I struggled with this whole stdin business, trying to make the tool work with both types of data input, and became disheartened. Then I stepped back to think about what I actually want to do. Aha: I am facing a design decision. I could make different choices that would suit different audiences.

For context: I took a rhetoric class in 1998 and learned the classic Rhetorical Triangle governing any communication. I then misremembered it for more than a decade till I looked it up just now. But I like my version better. So!

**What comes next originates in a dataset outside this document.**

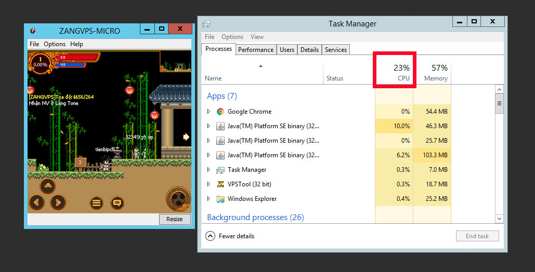Open the in-game chat bubble button
The width and height of the screenshot is (535, 272).
pyautogui.click(x=117, y=202)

Sumana's Rhetorical Triangle, as applicable to a piece of political software as it is to an essay, says that if you are trying to communicate with someone, it helps to consider:

  1. Audience
  2. Medium
  3. Message
My message: some topics have way less coverage on the Wikipedias than they deserve. I feel fine sticking with that. But who are my audiences, and thus which medium should I choose?

If I want terminal-savvy researchers and developers to use this tool, then it's fine as a standalone command-line script. I should stick a setup.py in there and put it up on PyPI, and switch to an all-stdin model of data input.

If I want activists and less programming-savvy researchers to use it -- people not like me -- then the path gets foggier. I haven't tested this script on a Mac or on Windows; I could work to make sure it's friendly on those OSes, and stay with the simple "gimme a textfile" data workflow. (Why make my user learn to use pipes and cat?)

But the much user-friendlier step would be to turn it into a little web app on Tool Labs. My tool would read input from a bunch of formfields and/or allow the user to upload a CSV-type file, and could output to a nice-looking HTML page with redlinks (to help you create the pages) with options for plaintext or wiki markup download. This would also make the tool a lot more discoverable by casual websurfers. And if I put it on Tool Labs, I can run queries directly against live replicas of the Wikimedia databases, which would be faster than hitting a web API.

I imagine some folks, who like great UI and more seamless data transfer, would prefer installable desktop/mobile applications with actual GUIs. But I have approximately no skills in that area and feel very little urgency about growing said skills, so I won't be going in that direction.

Once I framed my data flow problem more as a product management question and less as an implementation struggle, I found it much easier to decide. I can serve the audience that needs this tool -- activists and researchers -- while still retaining value for those with more comfort on the command line. It would be feasible to refactor the tool into:

  • a core module that takes a bunch of names, checks them against a Wikipedia, and spits out a "missing" list (you could run this as a standalone command-line script, getting data from stdin)
  • a set of web-specific functions that make it easier to get input and excrete output
And I've not yet implemented a web app that takes input from a user and spits out a relevant response, so I could do that and become a cleverer programmer, or borrow code that does most of what I want.

The simplification that makes me sigh in relief: I won't write and maintain two kinda-clashing methods of data input. (Although the tradeoff is a bunch of (arguably) feature creep.)